Before the vote, China s envoy had warned that the motion would create a precedent for examining human rights records in other countries.
Today, China is targeted. Xinjiang's UN rights office released a long-delayed report on August 31 that found serious human rights violations that may constitute crimes against humanity, ramping up pressure on China, said Chen Xu, who said that any other developing country would be targeted.
Rights groups accuse Beijing of abuses against the Uyghurs, a mainly Muslim ethnic minority that is around 10 million in the western region of Xinjiang, including the mass use of forced labor in internment camps. The United States has accused China of genocide. Beijing denies any abuses.

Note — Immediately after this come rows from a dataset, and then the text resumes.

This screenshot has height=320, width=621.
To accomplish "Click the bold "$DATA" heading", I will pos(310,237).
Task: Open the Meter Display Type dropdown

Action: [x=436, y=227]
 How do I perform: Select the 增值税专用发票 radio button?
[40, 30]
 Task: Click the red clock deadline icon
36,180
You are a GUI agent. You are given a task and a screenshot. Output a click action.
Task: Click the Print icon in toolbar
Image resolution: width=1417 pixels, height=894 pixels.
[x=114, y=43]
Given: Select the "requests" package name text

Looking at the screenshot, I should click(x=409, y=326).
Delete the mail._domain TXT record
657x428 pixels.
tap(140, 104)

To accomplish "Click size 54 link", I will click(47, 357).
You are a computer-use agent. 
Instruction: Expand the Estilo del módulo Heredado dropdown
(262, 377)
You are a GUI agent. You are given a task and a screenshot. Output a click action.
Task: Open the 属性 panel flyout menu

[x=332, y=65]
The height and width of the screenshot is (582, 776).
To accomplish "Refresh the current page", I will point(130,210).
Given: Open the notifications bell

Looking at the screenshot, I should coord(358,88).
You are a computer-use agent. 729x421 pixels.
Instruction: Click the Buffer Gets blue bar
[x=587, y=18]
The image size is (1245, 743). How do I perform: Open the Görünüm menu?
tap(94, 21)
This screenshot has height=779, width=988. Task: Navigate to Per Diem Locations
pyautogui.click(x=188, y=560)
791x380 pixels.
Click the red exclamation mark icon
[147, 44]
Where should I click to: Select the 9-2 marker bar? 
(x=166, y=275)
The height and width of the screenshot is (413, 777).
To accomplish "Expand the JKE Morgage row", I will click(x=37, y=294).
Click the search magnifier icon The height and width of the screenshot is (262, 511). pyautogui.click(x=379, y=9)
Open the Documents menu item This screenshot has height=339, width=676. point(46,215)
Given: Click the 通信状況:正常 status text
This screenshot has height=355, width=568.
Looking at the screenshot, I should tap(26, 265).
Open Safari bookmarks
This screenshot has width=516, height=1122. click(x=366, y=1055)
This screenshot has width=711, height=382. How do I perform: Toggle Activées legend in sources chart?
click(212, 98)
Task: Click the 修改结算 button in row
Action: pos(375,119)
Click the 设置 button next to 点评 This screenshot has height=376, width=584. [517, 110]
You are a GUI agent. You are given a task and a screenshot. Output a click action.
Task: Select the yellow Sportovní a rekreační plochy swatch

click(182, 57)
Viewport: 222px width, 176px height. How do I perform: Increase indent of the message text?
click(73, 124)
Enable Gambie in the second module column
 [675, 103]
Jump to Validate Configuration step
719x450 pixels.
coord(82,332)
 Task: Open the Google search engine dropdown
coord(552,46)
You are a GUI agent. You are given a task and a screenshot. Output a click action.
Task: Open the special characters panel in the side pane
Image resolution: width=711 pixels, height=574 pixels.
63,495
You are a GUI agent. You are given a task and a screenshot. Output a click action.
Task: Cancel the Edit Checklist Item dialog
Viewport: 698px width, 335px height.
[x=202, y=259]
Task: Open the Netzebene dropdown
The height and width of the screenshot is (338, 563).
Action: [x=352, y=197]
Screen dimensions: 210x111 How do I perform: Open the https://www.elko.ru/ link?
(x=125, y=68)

The motion is the first time that the rights record of China, a powerful permanent Security Council member, has been on the council's agenda. A diplomat said that the states were under enormous pressure from Beijing to back China, and that the item has stoked divisions.
Despite Thursday s outcome, countries like Britain, the United States and Germany vowed to work towards accountability.
The defeat of such a limited motion, which stopped short of seeking an investigation, would make it hard to put it back on the agenda, according to activists.
Universal Rights Group spokesman Marc Limon said that it was a serious miscalculation based on the timing, which coincides with a Western motion for action on Russia.
He said that it was a serious blow to the credibility of the council and a clear victory for China. Many developing countries will see it as an adjustment from Western predominance in the UN human rights system. Political dilemmas were raised by the event for many poor countries in the 47-member council who are loath to publicly defy China for fear of jeopardizing investment.